Records supplied |
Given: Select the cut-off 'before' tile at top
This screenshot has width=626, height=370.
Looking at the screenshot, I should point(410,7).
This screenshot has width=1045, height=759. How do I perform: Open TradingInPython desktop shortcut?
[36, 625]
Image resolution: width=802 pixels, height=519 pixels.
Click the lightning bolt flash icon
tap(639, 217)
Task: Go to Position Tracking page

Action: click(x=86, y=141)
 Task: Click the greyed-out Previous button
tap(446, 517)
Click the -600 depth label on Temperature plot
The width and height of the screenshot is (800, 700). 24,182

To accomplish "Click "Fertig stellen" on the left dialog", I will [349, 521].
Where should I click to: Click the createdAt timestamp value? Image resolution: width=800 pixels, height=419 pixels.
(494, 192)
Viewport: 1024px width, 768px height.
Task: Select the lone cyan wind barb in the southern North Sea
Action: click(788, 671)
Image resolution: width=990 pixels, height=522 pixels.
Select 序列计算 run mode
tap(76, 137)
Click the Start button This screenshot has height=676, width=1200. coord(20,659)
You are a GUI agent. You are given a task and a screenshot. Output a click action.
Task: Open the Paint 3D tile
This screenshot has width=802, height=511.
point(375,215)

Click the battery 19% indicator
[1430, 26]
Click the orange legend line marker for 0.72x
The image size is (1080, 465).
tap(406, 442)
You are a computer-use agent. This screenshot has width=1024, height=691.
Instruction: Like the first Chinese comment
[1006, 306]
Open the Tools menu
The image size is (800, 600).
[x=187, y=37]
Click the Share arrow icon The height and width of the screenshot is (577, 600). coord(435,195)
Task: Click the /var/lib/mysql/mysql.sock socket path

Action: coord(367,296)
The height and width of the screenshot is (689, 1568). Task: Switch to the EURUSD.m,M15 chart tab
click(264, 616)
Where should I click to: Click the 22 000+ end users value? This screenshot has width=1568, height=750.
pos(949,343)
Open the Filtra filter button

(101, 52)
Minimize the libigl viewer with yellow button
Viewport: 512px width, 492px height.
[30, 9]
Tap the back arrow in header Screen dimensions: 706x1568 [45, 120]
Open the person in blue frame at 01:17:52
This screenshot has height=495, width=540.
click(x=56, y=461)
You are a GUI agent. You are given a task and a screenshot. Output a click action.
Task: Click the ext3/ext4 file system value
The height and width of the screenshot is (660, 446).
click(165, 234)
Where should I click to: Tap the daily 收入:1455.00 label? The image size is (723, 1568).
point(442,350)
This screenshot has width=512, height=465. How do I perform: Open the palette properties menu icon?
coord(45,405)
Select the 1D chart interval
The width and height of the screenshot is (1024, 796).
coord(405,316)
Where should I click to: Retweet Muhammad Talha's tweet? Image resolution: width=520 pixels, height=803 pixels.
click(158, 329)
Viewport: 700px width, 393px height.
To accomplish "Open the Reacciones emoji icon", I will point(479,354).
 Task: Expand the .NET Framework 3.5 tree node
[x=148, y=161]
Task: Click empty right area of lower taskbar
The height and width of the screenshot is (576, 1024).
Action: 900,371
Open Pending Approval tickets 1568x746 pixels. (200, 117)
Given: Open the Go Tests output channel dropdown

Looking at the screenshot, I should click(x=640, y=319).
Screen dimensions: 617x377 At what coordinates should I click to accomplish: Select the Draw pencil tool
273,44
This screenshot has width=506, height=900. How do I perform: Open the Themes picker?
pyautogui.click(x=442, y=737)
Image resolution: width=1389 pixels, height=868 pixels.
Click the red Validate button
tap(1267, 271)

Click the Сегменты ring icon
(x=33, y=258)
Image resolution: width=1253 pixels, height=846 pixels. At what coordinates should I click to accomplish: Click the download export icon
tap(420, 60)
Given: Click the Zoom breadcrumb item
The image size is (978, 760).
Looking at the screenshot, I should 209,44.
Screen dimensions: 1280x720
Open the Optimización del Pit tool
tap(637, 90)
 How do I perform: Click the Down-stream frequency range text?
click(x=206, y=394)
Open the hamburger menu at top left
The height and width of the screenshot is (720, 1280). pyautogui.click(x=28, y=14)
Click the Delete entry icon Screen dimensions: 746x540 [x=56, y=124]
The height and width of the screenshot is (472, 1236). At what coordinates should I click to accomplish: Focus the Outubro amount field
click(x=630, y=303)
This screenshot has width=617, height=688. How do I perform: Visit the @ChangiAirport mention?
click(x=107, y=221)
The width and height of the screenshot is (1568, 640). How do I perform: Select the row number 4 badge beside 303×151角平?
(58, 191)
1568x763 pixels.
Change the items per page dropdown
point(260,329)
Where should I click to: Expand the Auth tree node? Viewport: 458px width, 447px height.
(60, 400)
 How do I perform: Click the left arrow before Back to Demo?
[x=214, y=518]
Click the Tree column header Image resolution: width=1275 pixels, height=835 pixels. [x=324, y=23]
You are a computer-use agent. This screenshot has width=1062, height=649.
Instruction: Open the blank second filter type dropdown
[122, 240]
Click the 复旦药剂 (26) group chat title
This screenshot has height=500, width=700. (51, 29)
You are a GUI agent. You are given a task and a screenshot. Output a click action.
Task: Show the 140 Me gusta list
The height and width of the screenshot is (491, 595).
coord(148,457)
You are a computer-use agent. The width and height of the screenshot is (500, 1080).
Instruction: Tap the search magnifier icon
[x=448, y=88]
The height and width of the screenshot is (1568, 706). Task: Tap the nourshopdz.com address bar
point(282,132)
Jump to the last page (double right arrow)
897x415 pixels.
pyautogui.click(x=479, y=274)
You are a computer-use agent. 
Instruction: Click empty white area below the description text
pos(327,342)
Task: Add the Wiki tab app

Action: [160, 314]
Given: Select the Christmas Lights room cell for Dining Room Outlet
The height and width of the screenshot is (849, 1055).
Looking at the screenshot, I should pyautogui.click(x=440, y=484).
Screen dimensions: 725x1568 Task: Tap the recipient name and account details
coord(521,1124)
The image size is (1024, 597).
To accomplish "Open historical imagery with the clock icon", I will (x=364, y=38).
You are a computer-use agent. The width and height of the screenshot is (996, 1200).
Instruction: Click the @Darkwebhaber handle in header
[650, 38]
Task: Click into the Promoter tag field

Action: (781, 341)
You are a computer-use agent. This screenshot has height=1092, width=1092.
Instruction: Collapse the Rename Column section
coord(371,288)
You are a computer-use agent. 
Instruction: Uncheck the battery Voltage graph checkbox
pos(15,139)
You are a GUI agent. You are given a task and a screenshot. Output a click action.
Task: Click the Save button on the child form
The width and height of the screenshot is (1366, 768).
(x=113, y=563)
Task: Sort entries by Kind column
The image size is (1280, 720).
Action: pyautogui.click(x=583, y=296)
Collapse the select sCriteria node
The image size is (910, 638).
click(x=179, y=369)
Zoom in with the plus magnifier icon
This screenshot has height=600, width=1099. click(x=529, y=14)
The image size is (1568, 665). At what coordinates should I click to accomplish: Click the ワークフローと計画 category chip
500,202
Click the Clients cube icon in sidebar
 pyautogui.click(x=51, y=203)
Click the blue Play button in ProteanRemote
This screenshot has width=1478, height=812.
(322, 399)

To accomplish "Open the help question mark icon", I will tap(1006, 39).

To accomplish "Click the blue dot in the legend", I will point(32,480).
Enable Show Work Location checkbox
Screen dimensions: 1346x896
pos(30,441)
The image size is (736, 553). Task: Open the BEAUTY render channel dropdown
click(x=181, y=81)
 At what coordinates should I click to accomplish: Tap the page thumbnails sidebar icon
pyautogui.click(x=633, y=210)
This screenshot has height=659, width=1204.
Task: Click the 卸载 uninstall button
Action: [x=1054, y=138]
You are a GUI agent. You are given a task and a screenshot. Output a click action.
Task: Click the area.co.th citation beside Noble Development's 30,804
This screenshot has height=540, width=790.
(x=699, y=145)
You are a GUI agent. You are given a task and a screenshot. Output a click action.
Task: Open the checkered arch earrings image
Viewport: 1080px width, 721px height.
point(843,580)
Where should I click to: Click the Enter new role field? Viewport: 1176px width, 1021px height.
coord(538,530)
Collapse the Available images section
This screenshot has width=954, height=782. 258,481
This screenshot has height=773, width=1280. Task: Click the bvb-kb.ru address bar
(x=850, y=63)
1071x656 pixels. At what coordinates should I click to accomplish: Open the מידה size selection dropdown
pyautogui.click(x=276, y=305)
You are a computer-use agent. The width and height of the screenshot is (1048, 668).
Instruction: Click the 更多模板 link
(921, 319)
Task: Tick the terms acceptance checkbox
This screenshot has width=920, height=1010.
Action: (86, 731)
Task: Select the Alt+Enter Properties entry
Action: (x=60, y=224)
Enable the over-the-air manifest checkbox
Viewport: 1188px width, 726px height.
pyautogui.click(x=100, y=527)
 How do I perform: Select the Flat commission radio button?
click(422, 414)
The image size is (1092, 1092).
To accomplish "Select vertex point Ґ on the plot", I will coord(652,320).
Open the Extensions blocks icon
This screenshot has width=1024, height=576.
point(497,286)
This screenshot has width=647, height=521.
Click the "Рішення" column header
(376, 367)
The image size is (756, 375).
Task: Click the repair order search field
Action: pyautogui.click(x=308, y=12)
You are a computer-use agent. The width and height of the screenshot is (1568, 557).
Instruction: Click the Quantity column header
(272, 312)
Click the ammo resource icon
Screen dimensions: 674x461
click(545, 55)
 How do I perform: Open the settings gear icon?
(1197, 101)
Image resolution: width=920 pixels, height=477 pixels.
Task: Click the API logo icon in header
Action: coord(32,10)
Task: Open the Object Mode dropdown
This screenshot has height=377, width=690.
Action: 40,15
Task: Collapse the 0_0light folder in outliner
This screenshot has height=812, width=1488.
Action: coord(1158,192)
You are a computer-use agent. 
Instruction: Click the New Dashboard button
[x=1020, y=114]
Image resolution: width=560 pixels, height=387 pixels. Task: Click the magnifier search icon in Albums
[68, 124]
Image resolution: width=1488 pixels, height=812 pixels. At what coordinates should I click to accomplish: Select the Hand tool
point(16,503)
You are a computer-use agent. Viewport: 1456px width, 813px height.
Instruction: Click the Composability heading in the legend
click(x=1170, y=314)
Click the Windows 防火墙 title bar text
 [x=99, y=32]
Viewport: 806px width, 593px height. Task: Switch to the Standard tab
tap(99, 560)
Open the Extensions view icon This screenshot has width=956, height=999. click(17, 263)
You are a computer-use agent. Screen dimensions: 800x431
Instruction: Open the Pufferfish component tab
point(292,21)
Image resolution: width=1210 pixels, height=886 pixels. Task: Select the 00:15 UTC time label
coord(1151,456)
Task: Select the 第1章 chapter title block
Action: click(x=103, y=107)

Work task |
Gather up every line in the data above that contains the word "Enable", copying each one.

Exercise response |
Enable Show Work Location checkbox
Enable the over-the-air manifest checkbox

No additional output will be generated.